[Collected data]
--------------------

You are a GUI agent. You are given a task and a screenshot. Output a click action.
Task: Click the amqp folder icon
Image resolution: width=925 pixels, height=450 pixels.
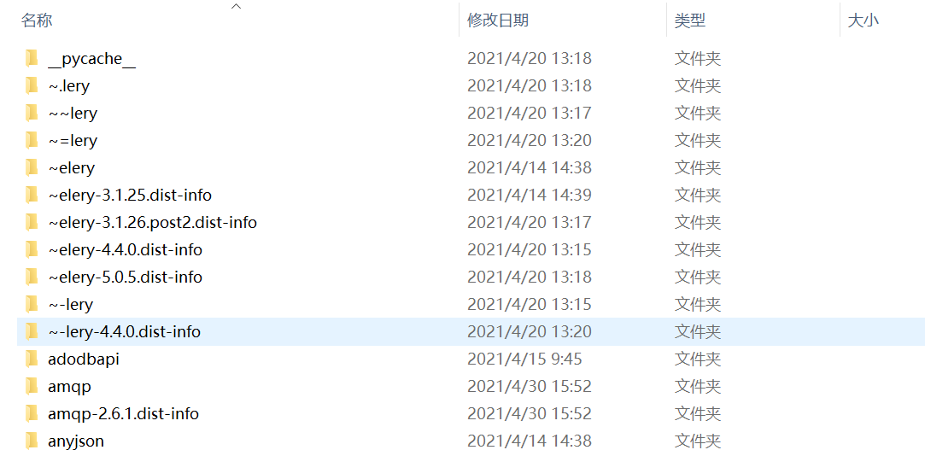click(32, 386)
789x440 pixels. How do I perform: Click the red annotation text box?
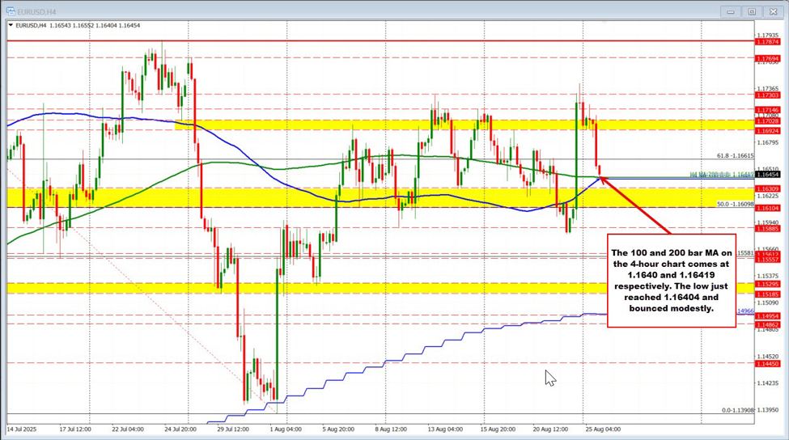click(671, 281)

--------------------

:: EXERCISE OBJECTIVE ::
All of the lines above should be retyped precisely, apart from the pictures.

:: SOLUTION FOR THIS PROBLEM ::
You are a GUI agent. You are given a task and a screenshot. Output a click action.
Task: Click the amqp folder icon
Image resolution: width=925 pixels, height=450 pixels.
click(32, 386)
789x440 pixels. How do I perform: Click the red annotation text box?
click(671, 281)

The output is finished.